Many patients with CLL will receive a combination chemotherapy regimen such as:
- FC chemotherapy (fludarabine and cyclophosphamide)
- CVP chemotherapy (cyclophosphamide, vincristine and prednisone)
- CHOP chemotherapy (cyclophosphamide, doxorubicin, vincristine and prednisone).
Patients should be aware of all of their treatment options and speak to their doctors about selecting the best treatment for them.
Biologic therapy is a treatment that stimulates or restores the ability of your immune system to fight disease or infections.
Monoclonal antibodies are proteins that are bioengineered in the laboratory. Each monoclonal antibody therapy is designed to recognize a specific molecule on a cell. The monoclonal antibody therapy targets the molecule and attaches to the cell, causing the cell to die. Most chemotherapy affects normal tissue cells as well as CLL cells. Monoclonal antibody therapy may affect some normal lymphocytes but spare most other cells. Even though the infusion of a monoclonal antibody into a patient’s vein may cause a short period of fever, chills or low blood pressure, generally people experience less troubling side effects with monoclonal antibody therapy than with chemotherapy.
The monoclonal antibody therapies rituximab (Rituxan®) and alemtuzumab (Campath®) are used to treat people with CLL. Rituximab targets CD20 on the CLL cell’s surface; alemtuzumab targets CD52. Alemtuzumab is approved as a single agent for CLL treatment. Both rituximab and alemtuzumab have been very effective in treating many people with CLL.
These therapies continue to be studied in clinical trials. Other new monoclonal antibodies, such as ofatumumab (Arzerra®) and lumiliximab are also being studied in clinical trials, either alone or combined with chemotherapy, as treatment for previously untreated patients and for patients with refractory or relapsed CLL.
Patients with CLL may be candidates for stem-cell transplantation. In stem-cell transplantation, immature blood cells (stem cells) are taken from the blood or bone marrow of the patient (autologous transplantation) or a compatible donor (allogeneic transplantation). Stem-cell transplantation is an aggressive treatment that is still considered experimental but may be an option for younger CLL patients who no longer respond to treatment.
Radiation therapy may be used:
- To reduce the size of an enlarged spleen (rarely used)
- To reduce the size of a specific lymph node.
Surgery to remove an enlarged spleen is rarely necessary but can be done:
- To relieve the pressure caused by the enlarged spleen on other organs
- To stop the increased destruction of red blood cells and platelets.
Relapsed or Refractory CLL
“Relapsed CLL” is the term for disease that responded to therapy but, after six or more months, stopped responding. “Refractory disease” is the term for CLL that does not result in a remission (but may be stable) or disease that gets worse within six months of the last treatment.
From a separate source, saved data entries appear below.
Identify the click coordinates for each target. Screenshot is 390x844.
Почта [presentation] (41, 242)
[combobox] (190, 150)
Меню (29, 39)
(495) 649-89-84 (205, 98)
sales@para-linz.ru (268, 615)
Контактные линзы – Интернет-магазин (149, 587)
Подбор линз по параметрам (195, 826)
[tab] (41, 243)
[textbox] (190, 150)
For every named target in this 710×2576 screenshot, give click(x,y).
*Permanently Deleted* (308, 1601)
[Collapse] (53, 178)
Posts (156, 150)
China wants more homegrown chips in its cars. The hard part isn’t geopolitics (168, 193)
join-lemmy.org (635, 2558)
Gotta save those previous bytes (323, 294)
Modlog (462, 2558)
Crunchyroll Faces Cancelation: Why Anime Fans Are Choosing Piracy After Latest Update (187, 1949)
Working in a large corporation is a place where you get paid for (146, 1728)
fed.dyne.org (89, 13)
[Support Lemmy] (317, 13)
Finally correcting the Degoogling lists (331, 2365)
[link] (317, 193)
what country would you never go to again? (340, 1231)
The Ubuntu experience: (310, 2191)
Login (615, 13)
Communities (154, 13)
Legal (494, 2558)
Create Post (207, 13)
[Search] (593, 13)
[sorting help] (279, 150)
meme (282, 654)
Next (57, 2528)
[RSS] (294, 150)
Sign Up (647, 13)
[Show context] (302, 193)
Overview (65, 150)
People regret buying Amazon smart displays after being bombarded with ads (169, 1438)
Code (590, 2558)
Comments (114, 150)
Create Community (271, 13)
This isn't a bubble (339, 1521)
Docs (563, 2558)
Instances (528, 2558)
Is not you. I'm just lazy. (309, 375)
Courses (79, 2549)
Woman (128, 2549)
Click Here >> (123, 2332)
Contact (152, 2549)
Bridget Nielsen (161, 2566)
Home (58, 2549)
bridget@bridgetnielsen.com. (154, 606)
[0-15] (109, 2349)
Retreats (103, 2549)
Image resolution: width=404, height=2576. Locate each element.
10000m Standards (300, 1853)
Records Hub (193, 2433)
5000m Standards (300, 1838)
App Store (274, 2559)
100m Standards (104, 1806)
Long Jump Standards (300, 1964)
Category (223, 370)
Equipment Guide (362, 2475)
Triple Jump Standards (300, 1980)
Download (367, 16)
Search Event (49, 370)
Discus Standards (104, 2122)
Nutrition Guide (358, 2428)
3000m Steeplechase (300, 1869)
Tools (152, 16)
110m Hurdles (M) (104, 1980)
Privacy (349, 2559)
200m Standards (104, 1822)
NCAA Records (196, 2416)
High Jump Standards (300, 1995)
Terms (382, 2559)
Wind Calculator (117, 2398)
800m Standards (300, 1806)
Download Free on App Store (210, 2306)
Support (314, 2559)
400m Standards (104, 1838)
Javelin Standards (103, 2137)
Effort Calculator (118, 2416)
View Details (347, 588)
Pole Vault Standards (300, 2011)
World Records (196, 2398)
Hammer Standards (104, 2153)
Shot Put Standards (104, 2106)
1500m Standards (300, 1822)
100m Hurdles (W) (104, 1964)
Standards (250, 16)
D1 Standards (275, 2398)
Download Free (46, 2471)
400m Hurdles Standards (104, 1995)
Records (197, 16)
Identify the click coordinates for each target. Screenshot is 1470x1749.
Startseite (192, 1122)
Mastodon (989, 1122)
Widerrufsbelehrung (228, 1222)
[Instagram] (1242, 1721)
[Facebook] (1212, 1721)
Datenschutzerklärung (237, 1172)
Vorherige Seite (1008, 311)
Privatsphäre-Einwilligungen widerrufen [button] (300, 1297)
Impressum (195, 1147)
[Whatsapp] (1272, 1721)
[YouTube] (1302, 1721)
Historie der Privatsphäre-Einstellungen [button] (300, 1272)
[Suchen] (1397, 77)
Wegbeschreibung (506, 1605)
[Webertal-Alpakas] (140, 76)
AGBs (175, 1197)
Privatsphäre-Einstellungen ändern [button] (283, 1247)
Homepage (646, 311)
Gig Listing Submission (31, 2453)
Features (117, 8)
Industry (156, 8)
People who are treated for relapsed or refractory CLL often have good quality years of remission after more treatment. Treatment guidelines for people with relapsed CLL are generally the same as treatment for newly diagnosed people.
People who have refractory CLL with a short time to progression after the first treatment and/or CLL cells with del 17p often do not respond to standard chemotherapy. These people are advised to speak to their physicians about whether or not treatment in a clinical trial is a good option for them. Investigative clinical protocols for drug therapies or allogeneic stem-cell transplantation may offer appropriate treatment options.